* [Written instruction]:
Please render the rows in the part that opens with the line containing "Click the Create" and closes with the line containing "tap(298, 31)" as a two-column CSV with headers instruction and action, one line per row. Put each row's text and its answer in a single quoted field each, with line breaks turned into spaces.
****************
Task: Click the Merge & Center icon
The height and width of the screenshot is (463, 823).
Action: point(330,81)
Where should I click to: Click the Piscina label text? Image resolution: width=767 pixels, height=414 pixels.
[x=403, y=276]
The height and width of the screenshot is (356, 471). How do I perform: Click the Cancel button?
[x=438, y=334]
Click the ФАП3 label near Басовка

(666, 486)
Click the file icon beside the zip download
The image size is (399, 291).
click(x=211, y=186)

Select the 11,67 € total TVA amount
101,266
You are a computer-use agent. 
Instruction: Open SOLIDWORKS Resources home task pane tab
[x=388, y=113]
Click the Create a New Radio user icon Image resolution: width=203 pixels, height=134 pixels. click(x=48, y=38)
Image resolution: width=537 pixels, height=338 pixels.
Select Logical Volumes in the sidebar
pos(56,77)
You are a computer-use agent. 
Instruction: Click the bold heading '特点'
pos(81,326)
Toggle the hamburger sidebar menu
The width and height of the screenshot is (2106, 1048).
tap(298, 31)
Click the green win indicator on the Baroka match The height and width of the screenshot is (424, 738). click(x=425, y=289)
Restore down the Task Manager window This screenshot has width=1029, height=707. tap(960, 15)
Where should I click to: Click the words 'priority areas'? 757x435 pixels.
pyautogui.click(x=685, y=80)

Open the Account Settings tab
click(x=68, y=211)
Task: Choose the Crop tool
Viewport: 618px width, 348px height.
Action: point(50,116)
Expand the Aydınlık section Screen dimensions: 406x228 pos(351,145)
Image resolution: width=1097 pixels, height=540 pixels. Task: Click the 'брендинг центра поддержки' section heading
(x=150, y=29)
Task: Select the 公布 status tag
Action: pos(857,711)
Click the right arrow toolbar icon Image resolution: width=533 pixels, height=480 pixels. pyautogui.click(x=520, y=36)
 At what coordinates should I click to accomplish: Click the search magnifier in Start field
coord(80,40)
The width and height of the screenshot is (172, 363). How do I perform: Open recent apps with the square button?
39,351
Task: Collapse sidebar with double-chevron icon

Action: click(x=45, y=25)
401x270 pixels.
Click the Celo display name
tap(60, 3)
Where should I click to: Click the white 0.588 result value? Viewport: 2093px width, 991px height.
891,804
****************
* [Solution for this problem]:
instruction,action
"Click the Create a New Radio user icon Image resolution: width=203 pixels, height=134 pixels.","click(x=48, y=38)"
"Image resolution: width=537 pixels, height=338 pixels. Select Logical Volumes in the sidebar","pos(56,77)"
"You are a computer-use agent. Instruction: Click the bold heading '特点'","pos(81,326)"
"Toggle the hamburger sidebar menu The width and height of the screenshot is (2106, 1048).","tap(298, 31)"